Preprint Virus-Induced Endothelial Senescence as a Cause and Driving Factor for ME/CFS and Long COVID: Mediated by a Dysfunctional Immune System, 2025, Nunes +

Virus-Induced Endothelial Senescence as a Cause and Driving Factor for ME/CFS and Long COVID: Mediated by a Dysfunctional Immune System


Massimo Nunes, Loren Kell, Anouk Slaghekke, Rob Wüst, Burtram Fielding, Douglas Kell, Etheresia Pretorius

Abstract
Myalgic encephalomyelitis/chronic fatigue syndrome (ME/CFS) and long COVID are two post-viral diseases, which share many common symptoms and pathophysiological alterations. Yet a mechanistic explanation of disease induction and maintenance is lacking. This hinders the discovery and implementation of biomarkers and treatment options, and ultimately the establishment of effective clinical resolution.

Here, we propose that acute viral infection results in (in)direct endothelial dysfunction and senescence, which at the blood-brain barrier, cerebral arteries, gastrointestinal tract, and skeletal muscle can explain symptoms. The endothelial senescence-associated secretory phenotype (SASP) is proinflammatory, pro-oxidative, procoagulant, primed for vasoconstriction, and characterized by impaired regulation of tissue repair, but also leads to dysregulated inflammatory processes.
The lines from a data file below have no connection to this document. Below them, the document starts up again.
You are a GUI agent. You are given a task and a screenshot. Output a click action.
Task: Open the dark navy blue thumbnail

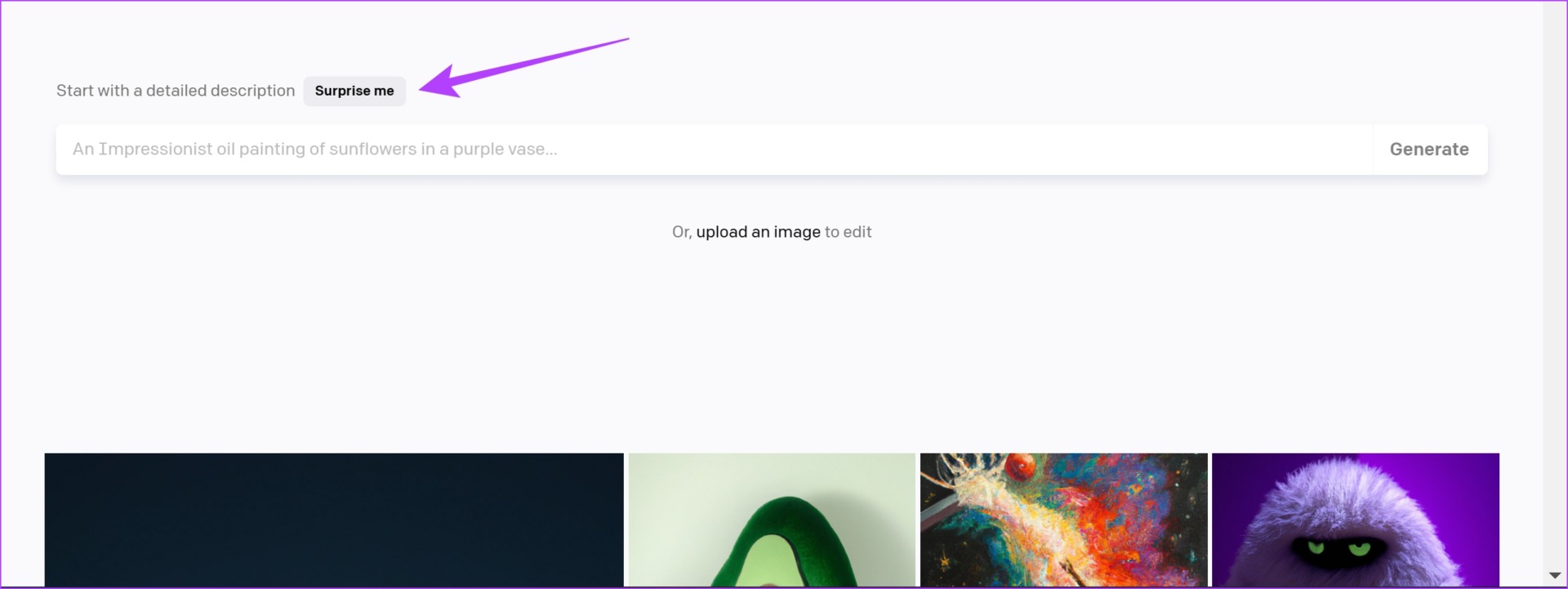click(334, 520)
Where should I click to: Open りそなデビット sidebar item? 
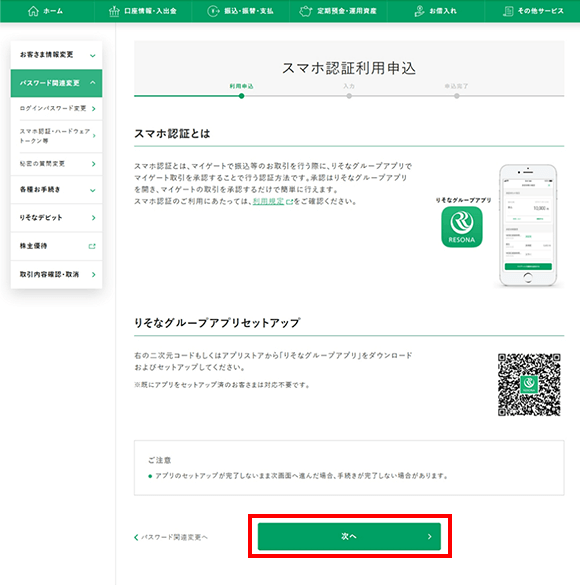(56, 218)
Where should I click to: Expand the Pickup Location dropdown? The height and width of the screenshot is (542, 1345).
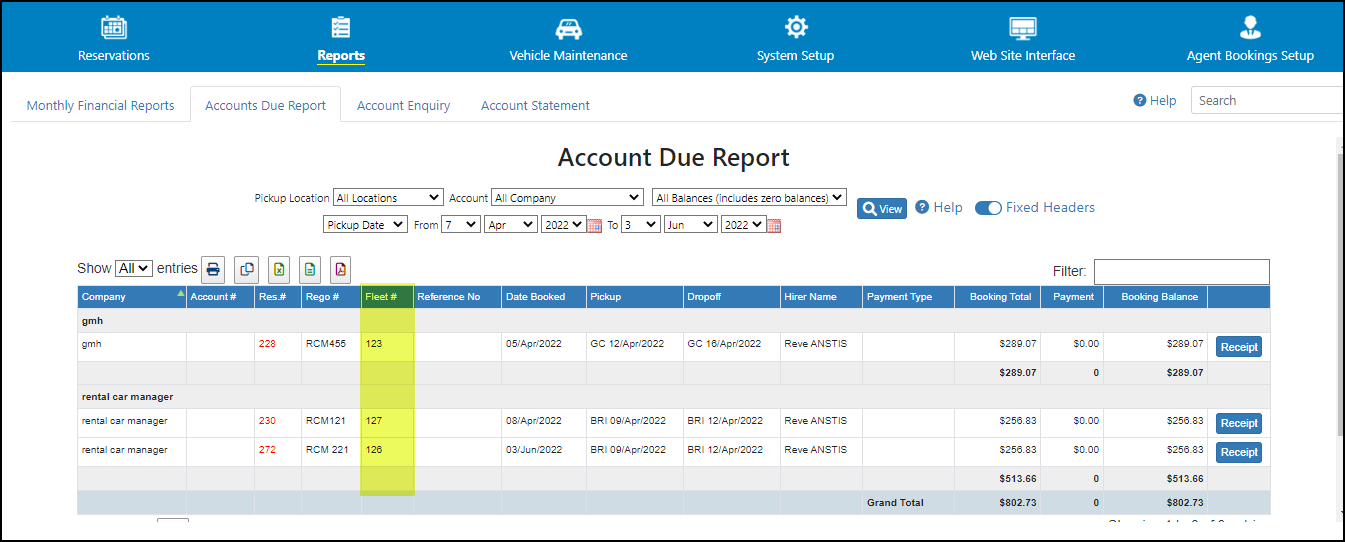[388, 198]

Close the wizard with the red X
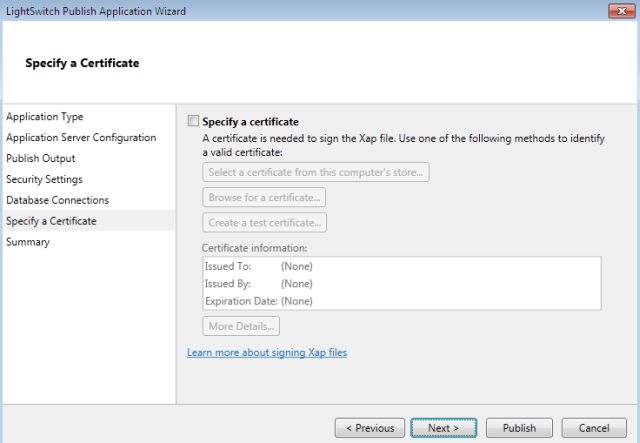[617, 10]
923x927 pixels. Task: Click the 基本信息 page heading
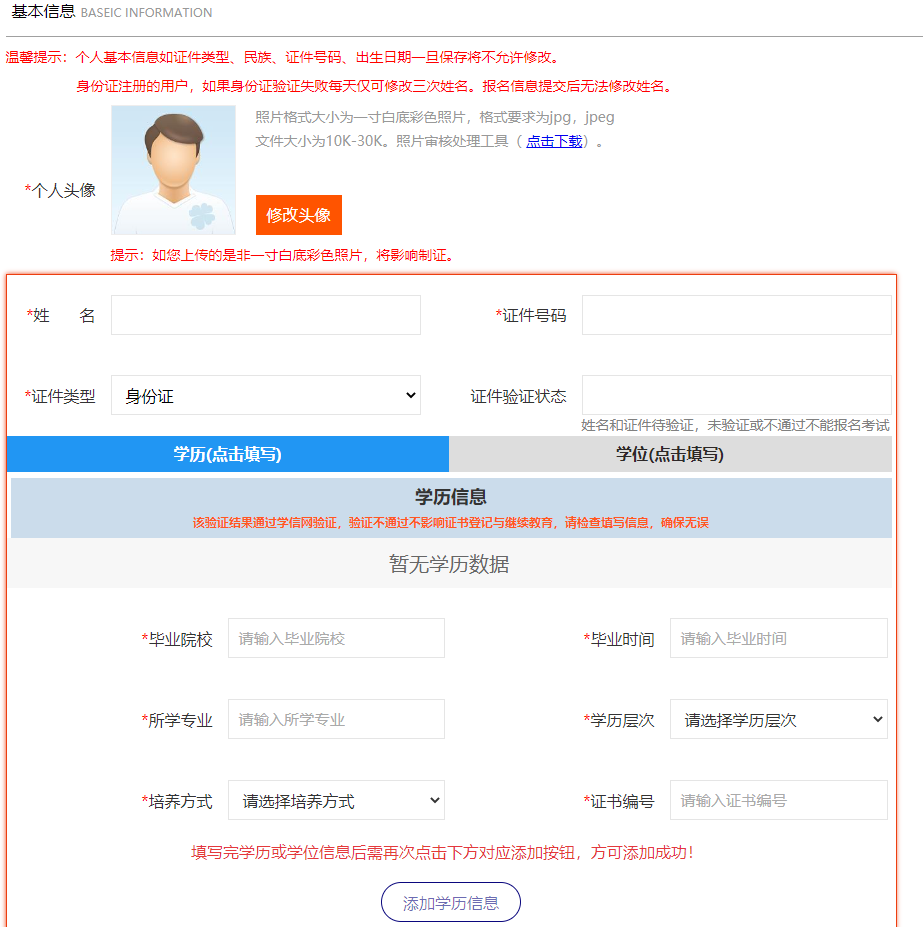[43, 12]
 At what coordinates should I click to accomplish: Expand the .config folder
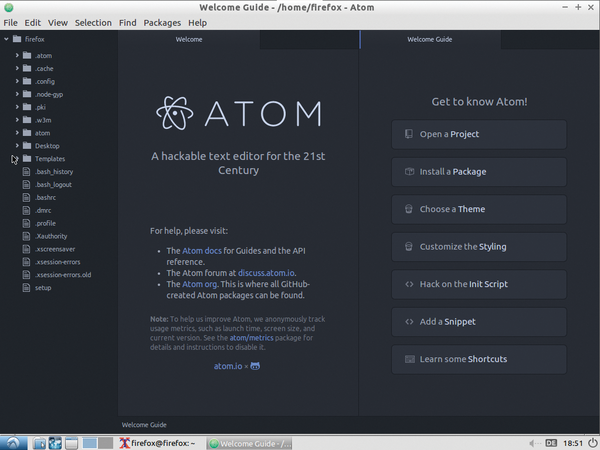click(17, 81)
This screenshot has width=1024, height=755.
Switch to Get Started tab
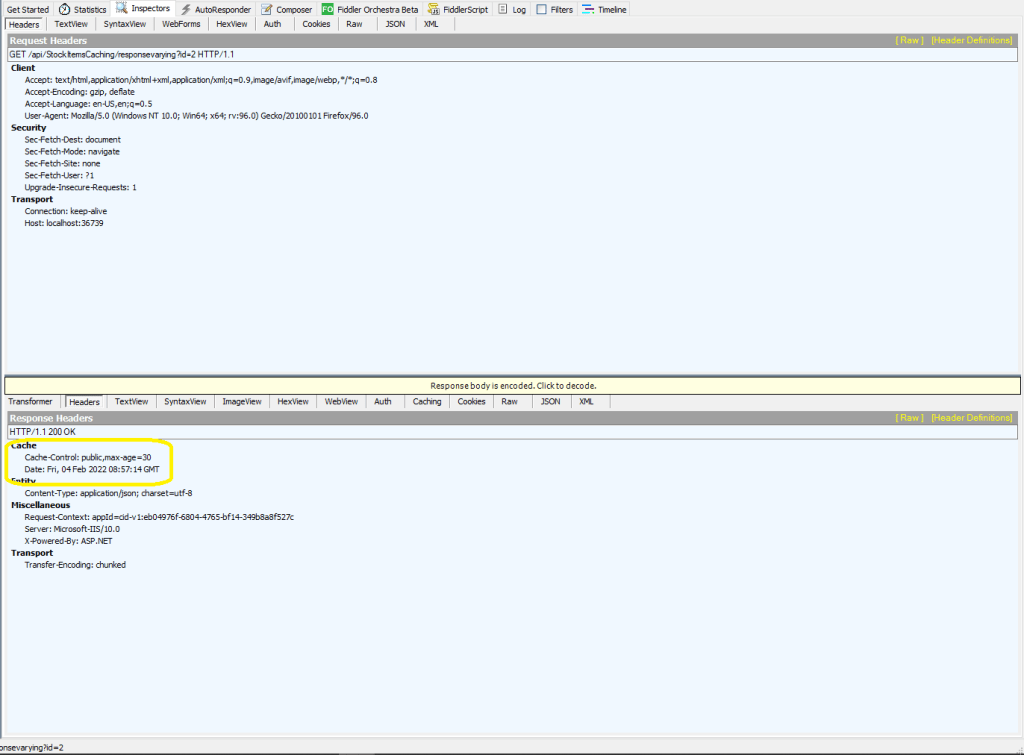(x=27, y=9)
Immune abnormalities in ME/CFS and long COVID can account for the persistence of endothelial senescence long past the acute infection by preventing their clearance, thereby providing a mechanism for the chronic nature of ME/CFS and long COVID.

The systemic and tissue-specific effects of endothelial senescence can thus explain the multisystem involvement in and subtypes of ME/CFS and long COVID, including dysregulated blood flow and perfusion deficits. This can occur in all tissues, but especially the brain as evidenced by findings of reduced cerebral blood flow and impaired perfusion of various brain regions, post-exertional malaise (PEM), gastrointestinal disturbances, and fatigue. Paramount to this theory is the affected endothelium, and the bidirectional sustainment of immune abnormalities and endothelial senescence.

The recognition of endothelial cell dysfunction and senescence as a core element in the aetiology of both ME/CFS and Long COVID should aid in the establishment of effective biomarkers and treatment regimens.

Link (preprints.org) [not peer reviewed]

https://doi.org/10.20944/preprints202505.1875.v1

 

I think this theory fails due to PWME reporting developing the disease without having an acute viral infection.

I don't know how rapidly the proposed mechanism acts. Could it explain the abrupt switching of state (full ME to full not-ME within minutes)?

It seems testable by measuring cerebral blood flow in patients with different severities, and PEM vs not-PEM.

 

The theory fails on the basis of being meaningless as far as I can see.
The authors seem to be putting out all sorts of incomprehensible theories.